Start of Information supplied

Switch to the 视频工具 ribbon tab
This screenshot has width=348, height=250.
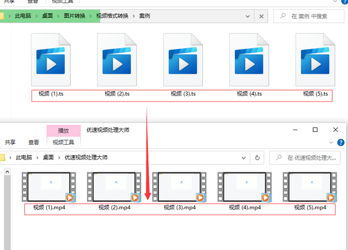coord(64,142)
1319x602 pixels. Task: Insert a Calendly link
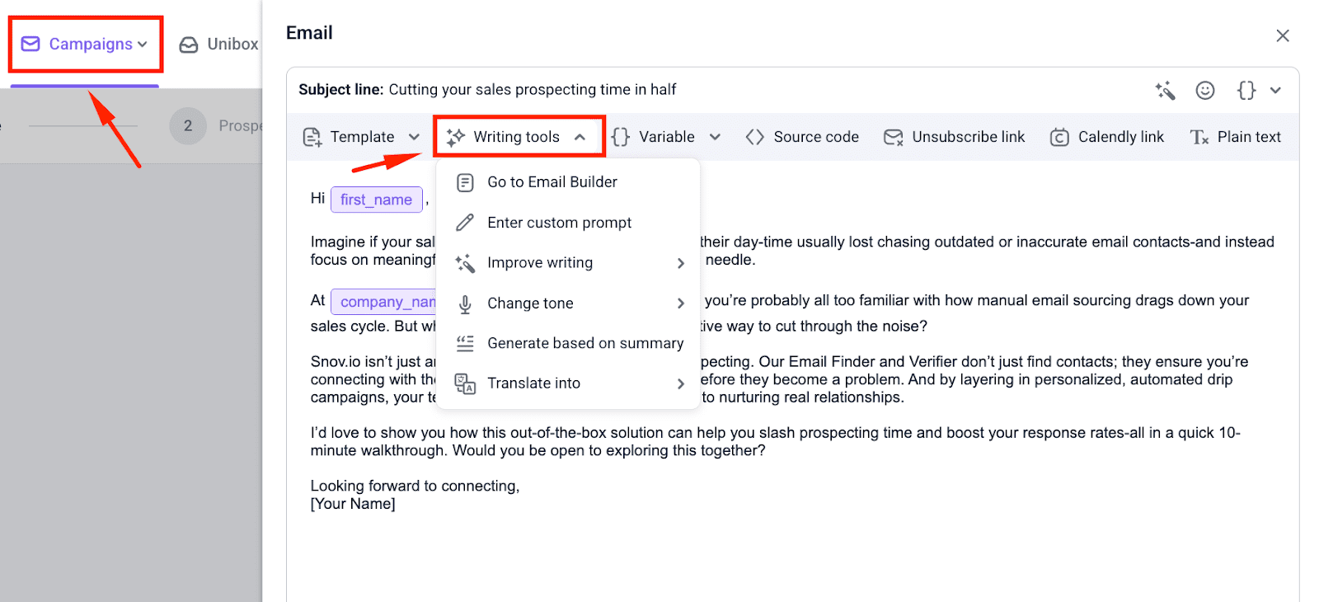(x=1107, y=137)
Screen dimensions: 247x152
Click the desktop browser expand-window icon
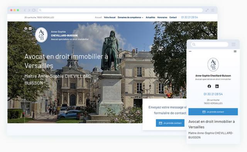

End of Information supplied

Please set the data above down exactly, with the pictures removed.

Switch to the 视频工具 ribbon tab
This screenshot has width=348, height=250.
coord(64,142)
1319x602 pixels. Task: Insert a Calendly link
(x=1107, y=137)
Screen dimensions: 247x152
Click the desktop browser expand-window icon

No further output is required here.